Combined Influence of High Pressure and High Temperature on the Removal of Crude Oil from Water during Laboratory-Scale Gas Flotation

Produced water (PW) is the major byproduct and the largest waste stream in petroleum production. Handling this water is a major issue in the oil industry. Gas flotation has proven to be an effective topside separation technology, and it is currently pursued for subsea produced water treatment. The combined effect of pressure and temperature on gas flotation has not been thoroughly investigated. In this study, we used a gas flotation rig to study the oil removal efficiency at elevated pressures and temperatures. Gas flotation experiments were performed up to 80 bar and 80 degrees C determining the oil removal at three different retention times. Gravity separation experiments at ambient temperature and elevated pressure conditions were used as a reference. The best oil removal was found at 80 degrees C in combination with high pressure. The temperature had the most significant impact on enhancing the separation, due to improved oil drop-gas bubble, gas bubble-gas bubble, and oil drop-oil drop coalescence due to the increased film thinning rates caused by lowered viscosity of the water, all leading to enhanced creaming.
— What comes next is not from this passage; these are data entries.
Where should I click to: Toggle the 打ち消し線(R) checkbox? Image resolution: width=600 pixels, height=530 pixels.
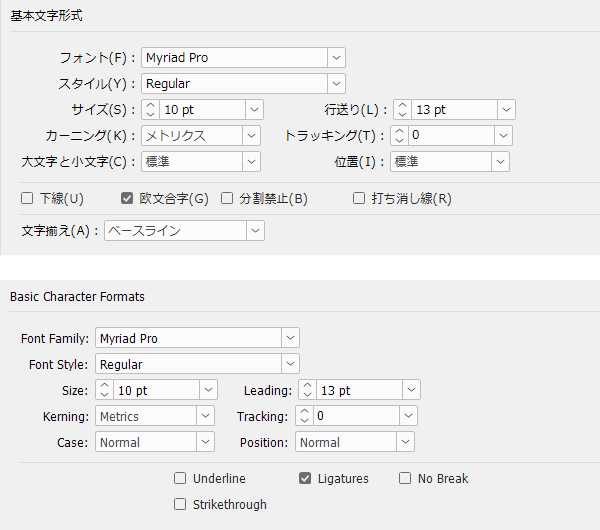[359, 198]

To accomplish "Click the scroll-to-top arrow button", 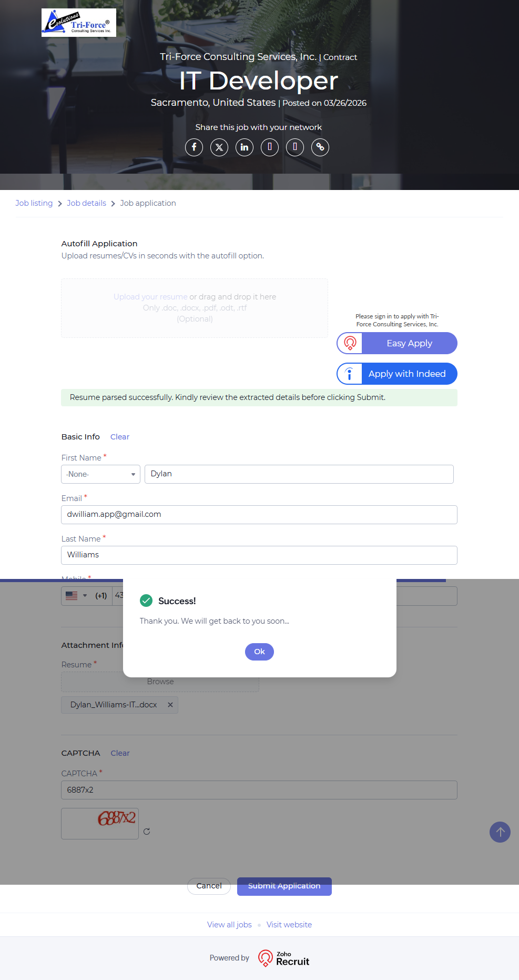I will pyautogui.click(x=500, y=832).
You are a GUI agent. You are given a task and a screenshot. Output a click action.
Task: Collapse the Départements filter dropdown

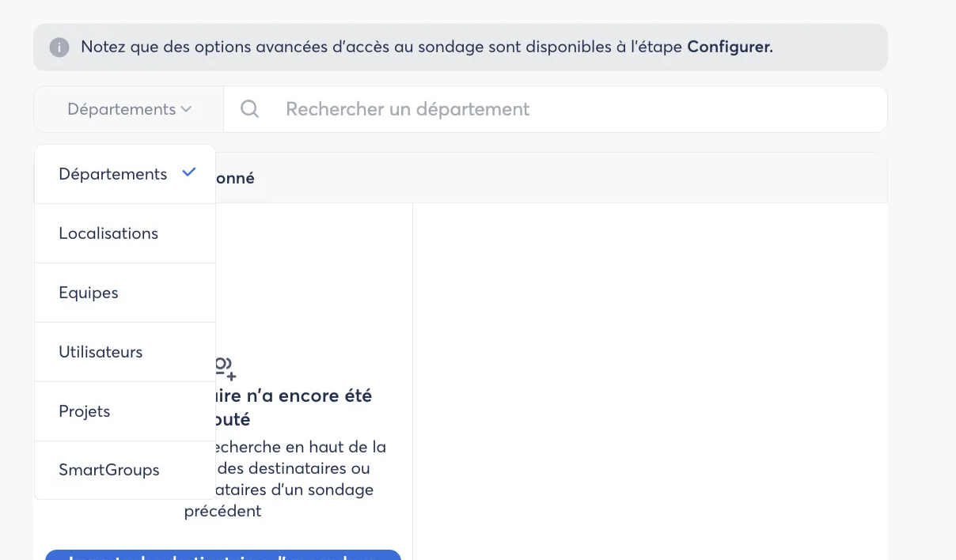(x=129, y=109)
The pressure effect was attributed to more and smaller bubbles with increased pressures at a given temperature, increasing the available area for drop-bubble attachments. Finally, a first-order kinetic model described the gas flotation well.

Automated summary

Produced water is a significant waste stream in petroleum production, and its treatment is a major issue in the oil industry. Gas flotation has proven effective for topside separation and is now being pursued for subsea produced water treatment. This study investigated the impact of pressure and temperature on gas flotation, finding that higher temperatures and pressures improved oil removal efficiency. The enhanced separation was attributed to improved coalescence and creaming, as well as an increased area for drop-bubble attachments. A first-order kinetic model successfully described the gas flotation process.